WHAT YOU WILL DO >> Your output should be the lines from the start of the data through the line containing "Switch to the Playlists", exactly and nothing more.

* * * *

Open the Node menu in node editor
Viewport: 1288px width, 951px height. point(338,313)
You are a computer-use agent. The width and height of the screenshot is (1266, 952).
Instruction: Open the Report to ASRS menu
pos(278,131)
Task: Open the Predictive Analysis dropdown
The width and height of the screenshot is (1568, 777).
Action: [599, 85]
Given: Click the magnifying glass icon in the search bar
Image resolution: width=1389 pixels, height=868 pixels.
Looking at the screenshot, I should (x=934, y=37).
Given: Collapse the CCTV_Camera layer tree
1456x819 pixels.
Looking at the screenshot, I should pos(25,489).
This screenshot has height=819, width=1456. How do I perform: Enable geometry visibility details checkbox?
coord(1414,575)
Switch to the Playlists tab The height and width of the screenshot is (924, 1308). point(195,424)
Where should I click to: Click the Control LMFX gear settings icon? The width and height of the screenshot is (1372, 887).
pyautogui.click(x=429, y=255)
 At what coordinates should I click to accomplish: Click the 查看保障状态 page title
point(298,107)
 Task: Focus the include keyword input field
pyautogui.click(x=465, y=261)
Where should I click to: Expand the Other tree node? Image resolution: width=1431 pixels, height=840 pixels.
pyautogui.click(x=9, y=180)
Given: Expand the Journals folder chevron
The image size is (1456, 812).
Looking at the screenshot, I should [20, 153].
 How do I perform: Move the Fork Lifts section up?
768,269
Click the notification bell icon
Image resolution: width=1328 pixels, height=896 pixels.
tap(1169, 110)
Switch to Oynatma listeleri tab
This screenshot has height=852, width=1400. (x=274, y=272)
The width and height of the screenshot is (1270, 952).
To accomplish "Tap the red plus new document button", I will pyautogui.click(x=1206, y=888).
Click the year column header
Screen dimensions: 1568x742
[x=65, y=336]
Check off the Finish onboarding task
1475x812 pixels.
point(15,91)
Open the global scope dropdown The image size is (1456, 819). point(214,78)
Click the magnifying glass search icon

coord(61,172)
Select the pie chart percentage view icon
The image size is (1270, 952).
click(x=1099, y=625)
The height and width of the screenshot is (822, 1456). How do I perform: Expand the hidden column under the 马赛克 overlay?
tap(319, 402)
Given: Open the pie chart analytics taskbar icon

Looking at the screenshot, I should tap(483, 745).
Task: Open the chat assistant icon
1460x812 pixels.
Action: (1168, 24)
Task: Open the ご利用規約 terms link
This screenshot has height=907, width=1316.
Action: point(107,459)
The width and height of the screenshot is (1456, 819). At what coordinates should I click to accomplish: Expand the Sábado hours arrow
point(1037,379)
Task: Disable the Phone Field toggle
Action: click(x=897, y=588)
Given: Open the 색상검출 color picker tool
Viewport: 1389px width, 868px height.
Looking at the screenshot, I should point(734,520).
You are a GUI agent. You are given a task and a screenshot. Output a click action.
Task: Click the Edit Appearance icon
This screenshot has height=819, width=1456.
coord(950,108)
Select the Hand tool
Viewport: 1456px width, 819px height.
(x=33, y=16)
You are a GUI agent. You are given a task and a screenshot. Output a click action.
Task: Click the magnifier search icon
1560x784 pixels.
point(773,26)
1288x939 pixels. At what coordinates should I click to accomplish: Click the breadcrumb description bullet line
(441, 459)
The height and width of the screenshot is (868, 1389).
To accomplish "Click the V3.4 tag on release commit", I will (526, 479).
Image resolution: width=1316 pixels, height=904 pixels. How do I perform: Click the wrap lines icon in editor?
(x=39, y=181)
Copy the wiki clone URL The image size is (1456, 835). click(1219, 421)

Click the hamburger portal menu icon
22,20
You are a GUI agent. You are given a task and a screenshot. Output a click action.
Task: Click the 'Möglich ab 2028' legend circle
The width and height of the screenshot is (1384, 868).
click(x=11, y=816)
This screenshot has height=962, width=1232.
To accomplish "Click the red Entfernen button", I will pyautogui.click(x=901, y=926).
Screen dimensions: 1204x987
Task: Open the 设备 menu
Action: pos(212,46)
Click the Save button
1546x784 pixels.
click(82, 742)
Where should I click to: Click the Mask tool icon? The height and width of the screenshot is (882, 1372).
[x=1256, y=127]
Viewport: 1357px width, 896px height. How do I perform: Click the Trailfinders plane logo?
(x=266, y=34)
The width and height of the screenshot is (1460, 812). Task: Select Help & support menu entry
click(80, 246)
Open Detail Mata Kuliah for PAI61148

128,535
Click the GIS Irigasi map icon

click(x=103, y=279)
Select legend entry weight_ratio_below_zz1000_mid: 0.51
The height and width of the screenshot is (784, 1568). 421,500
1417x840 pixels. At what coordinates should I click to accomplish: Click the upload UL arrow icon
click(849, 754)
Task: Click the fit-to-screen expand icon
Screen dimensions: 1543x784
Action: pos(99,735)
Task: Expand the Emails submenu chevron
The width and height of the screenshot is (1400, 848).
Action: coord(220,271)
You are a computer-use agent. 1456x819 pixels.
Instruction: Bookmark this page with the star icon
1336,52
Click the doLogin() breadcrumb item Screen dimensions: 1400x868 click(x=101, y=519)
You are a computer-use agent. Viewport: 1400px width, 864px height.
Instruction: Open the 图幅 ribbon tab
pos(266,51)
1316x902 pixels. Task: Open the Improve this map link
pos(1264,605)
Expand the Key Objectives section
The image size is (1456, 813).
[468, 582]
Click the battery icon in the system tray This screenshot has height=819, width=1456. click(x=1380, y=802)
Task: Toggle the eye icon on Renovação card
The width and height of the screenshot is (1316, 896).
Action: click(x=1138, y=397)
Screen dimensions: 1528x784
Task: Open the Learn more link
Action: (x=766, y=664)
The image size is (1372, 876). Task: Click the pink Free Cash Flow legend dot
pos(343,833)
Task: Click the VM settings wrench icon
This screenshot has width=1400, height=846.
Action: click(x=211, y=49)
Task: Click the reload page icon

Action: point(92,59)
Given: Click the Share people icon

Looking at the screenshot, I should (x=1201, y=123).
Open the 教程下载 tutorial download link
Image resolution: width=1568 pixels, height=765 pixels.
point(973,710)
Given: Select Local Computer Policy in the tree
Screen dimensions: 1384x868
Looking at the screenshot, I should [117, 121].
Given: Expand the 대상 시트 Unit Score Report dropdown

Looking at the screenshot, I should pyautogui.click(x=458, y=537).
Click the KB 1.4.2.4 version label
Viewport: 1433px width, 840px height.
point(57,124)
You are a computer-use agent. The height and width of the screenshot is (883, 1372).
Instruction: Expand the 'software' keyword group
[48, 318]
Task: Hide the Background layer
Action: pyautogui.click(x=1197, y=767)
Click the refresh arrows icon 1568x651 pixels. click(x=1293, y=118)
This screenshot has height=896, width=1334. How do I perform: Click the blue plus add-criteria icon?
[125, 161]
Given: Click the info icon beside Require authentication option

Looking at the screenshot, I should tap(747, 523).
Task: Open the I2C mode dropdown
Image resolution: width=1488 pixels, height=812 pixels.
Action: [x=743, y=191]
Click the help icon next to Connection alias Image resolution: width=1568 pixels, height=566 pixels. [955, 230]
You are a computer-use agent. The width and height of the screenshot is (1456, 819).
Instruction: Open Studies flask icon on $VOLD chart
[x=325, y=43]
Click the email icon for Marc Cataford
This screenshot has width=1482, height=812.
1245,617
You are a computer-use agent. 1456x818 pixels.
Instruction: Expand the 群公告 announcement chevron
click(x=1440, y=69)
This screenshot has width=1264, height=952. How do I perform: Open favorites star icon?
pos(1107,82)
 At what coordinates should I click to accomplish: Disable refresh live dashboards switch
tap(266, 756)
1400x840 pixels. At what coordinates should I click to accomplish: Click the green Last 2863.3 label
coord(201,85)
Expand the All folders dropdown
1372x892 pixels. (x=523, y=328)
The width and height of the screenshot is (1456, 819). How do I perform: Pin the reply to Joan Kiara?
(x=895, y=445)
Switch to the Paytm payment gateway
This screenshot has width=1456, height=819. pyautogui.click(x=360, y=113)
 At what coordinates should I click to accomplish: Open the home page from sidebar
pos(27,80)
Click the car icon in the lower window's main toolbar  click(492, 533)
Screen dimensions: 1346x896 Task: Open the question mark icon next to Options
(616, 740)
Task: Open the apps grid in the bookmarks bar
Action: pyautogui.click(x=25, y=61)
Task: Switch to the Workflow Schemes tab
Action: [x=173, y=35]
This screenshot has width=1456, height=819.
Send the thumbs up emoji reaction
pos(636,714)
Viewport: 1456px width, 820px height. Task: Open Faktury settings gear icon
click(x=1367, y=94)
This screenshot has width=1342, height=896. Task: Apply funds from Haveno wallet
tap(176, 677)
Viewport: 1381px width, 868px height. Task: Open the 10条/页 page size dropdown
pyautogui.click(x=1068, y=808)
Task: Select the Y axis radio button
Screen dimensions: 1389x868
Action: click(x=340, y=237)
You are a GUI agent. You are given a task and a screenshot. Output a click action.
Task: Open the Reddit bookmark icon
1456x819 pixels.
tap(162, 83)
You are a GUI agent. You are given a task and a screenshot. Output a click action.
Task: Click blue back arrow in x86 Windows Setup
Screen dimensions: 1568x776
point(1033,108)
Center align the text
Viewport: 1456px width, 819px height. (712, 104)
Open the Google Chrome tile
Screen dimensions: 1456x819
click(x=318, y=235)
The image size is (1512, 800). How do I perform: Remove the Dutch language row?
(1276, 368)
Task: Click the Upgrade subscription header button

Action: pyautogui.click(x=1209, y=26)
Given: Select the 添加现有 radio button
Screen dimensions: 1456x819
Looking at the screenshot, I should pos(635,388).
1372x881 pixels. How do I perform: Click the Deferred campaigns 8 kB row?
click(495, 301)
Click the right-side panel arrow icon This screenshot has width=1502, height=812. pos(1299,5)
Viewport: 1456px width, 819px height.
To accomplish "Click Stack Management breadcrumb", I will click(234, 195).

* * * *

REPLY >>
Open the Node menu in node editor
Viewport: 1288px width, 951px height. point(338,313)
You are a computer-use agent. The width and height of the screenshot is (1266, 952).
Instruction: Open the Report to ASRS menu
pos(278,131)
Task: Open the Predictive Analysis dropdown
The width and height of the screenshot is (1568, 777).
Action: [599, 85]
Given: Click the magnifying glass icon in the search bar
Image resolution: width=1389 pixels, height=868 pixels.
Looking at the screenshot, I should (x=934, y=37).
Given: Collapse the CCTV_Camera layer tree
1456x819 pixels.
Looking at the screenshot, I should pos(25,489).
This screenshot has height=819, width=1456. How do I perform: Enable geometry visibility details checkbox?
coord(1414,575)
Switch to the Playlists tab The height and width of the screenshot is (924, 1308). point(195,424)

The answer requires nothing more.